The new sleeved alternate will be worn during the 2014-15 season and has divided fans around the state of Oregon.

ForwardCenter.net

The Portland Trail Blazers had photos of their new "Rip City" sleeved jerseys released on Monday, and the reaction from fans was immediate and raucous. People either hated or loved the new design, and my own intimation was to write at length this week as I bemoaned the downfall of aesthetics for one of the league's best jerseys. Then, I met Mike.

A Beaverton native and local businessman, Mike was a friend of a friend who met us out for a Flemish in SE Portland this week, his own involvement in the team just as legitimate as any sitting at our table. The conversation turned from the MLS game on the TV to the NFL, then back as it always does, to the NBA. I posed a simple question to the group.

"What do you think of the new sleeved jerseys?"

I'd half-written this column earlier in the week and decided to sleep on it, both for clarity and assuredness of my own opinion. Mike was already settled, his answer swift as his eyes met mine and never wavered. He was not ashamed of his response.

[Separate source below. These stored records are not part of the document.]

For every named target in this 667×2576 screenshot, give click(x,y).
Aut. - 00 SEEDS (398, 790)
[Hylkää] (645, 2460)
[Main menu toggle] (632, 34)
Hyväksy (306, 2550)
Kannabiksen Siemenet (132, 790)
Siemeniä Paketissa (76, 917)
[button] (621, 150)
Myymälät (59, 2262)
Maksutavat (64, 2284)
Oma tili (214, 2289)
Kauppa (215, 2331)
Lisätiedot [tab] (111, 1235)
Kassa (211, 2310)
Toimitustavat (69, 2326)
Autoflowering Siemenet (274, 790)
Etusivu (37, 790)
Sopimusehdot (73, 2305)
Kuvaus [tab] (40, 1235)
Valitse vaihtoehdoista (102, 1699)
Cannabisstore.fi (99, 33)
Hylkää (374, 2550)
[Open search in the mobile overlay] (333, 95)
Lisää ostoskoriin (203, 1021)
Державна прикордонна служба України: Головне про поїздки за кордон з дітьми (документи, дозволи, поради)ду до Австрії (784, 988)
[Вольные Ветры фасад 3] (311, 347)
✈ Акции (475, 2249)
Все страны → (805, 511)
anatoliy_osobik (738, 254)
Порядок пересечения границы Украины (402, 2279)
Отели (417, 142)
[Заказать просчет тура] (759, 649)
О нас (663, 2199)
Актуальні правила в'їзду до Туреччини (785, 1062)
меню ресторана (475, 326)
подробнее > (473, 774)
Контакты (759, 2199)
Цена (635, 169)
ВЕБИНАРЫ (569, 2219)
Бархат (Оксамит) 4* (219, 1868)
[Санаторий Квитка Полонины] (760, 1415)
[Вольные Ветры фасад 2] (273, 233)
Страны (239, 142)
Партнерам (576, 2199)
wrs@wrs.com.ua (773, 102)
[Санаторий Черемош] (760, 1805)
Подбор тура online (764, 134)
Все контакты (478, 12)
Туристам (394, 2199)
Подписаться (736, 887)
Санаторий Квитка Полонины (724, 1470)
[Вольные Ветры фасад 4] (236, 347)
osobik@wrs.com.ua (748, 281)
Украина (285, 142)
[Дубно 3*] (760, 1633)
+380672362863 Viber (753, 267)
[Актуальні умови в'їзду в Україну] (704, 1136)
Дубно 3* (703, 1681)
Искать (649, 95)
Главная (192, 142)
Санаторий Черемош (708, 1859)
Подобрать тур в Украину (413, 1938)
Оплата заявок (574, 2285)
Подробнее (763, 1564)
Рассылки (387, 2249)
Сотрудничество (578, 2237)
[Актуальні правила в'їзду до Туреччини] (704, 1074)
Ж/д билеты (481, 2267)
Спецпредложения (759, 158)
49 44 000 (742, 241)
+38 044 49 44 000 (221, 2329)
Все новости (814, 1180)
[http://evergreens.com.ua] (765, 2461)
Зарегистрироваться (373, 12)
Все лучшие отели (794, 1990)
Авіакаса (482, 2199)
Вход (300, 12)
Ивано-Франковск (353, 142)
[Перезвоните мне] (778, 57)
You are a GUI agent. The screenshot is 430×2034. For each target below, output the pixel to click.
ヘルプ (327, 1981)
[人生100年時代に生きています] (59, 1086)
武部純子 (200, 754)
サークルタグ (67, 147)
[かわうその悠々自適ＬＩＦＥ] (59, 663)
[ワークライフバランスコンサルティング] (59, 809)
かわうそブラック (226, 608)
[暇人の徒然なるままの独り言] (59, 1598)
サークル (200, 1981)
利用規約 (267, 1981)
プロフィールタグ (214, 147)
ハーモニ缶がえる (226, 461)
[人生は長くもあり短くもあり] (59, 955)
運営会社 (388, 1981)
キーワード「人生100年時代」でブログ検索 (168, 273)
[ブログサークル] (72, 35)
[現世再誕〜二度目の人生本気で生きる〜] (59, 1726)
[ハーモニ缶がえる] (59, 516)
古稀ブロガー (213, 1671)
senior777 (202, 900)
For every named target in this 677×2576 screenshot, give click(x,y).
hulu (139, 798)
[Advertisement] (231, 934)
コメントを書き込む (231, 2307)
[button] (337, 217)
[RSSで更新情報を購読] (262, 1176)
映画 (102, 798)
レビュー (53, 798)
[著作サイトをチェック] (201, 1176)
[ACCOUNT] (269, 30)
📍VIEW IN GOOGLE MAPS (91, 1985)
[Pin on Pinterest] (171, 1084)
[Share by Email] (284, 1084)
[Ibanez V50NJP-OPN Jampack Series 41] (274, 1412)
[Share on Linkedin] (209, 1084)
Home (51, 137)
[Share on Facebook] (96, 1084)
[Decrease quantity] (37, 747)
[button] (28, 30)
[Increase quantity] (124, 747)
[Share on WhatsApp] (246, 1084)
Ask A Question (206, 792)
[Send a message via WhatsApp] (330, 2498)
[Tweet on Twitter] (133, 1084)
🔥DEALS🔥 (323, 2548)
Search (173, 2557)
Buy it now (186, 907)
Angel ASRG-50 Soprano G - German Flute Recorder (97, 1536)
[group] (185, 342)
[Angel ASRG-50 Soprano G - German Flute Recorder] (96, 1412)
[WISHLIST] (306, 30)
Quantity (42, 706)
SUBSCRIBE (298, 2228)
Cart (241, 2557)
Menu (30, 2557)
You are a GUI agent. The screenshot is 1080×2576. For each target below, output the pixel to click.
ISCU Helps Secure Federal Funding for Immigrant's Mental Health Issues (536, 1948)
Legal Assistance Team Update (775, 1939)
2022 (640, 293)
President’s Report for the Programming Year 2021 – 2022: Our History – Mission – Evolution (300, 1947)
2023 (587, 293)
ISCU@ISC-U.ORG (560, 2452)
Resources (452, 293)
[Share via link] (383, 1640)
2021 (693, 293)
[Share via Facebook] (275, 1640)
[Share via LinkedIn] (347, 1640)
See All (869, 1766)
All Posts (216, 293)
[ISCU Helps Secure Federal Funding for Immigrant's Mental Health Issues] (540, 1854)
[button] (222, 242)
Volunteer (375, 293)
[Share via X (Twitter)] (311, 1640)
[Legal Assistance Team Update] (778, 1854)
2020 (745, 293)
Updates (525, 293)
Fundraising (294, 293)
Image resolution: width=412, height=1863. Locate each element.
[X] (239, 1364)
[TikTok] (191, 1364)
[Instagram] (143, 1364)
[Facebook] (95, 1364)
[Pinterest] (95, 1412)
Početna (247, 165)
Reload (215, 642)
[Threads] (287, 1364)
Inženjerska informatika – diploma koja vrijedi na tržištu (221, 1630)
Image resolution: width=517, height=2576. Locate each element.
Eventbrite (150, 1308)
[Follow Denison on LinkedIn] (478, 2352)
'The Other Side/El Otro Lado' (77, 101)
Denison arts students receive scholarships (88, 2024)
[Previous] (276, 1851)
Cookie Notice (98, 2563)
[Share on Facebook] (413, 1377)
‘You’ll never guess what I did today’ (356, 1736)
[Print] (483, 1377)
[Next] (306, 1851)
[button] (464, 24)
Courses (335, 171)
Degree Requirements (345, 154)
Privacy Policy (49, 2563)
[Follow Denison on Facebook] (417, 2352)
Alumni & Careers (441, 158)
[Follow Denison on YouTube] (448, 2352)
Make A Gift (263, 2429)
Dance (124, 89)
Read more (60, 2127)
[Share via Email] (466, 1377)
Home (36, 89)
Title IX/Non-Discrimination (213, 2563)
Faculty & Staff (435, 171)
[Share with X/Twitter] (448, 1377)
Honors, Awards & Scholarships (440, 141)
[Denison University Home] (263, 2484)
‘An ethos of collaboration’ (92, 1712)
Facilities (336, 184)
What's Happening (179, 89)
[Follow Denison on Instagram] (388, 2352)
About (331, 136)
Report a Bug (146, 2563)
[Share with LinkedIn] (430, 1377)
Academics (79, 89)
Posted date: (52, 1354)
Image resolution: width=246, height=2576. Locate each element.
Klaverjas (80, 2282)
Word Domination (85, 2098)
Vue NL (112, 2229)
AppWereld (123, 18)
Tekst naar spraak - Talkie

"I absolutely love them," he said.

To me, the sleeved jerseys represented an ugly, low-class bastardization of a professional attire. It looked like something you could have screenprinted at a local stitch shop, not the culmination of colors and high-tech fabrics that represented the achievement of reaching the upper echelon of sport in America. It reminded me of the shooting shirts we got in high school, a solid department store attempt at boutique-level quality.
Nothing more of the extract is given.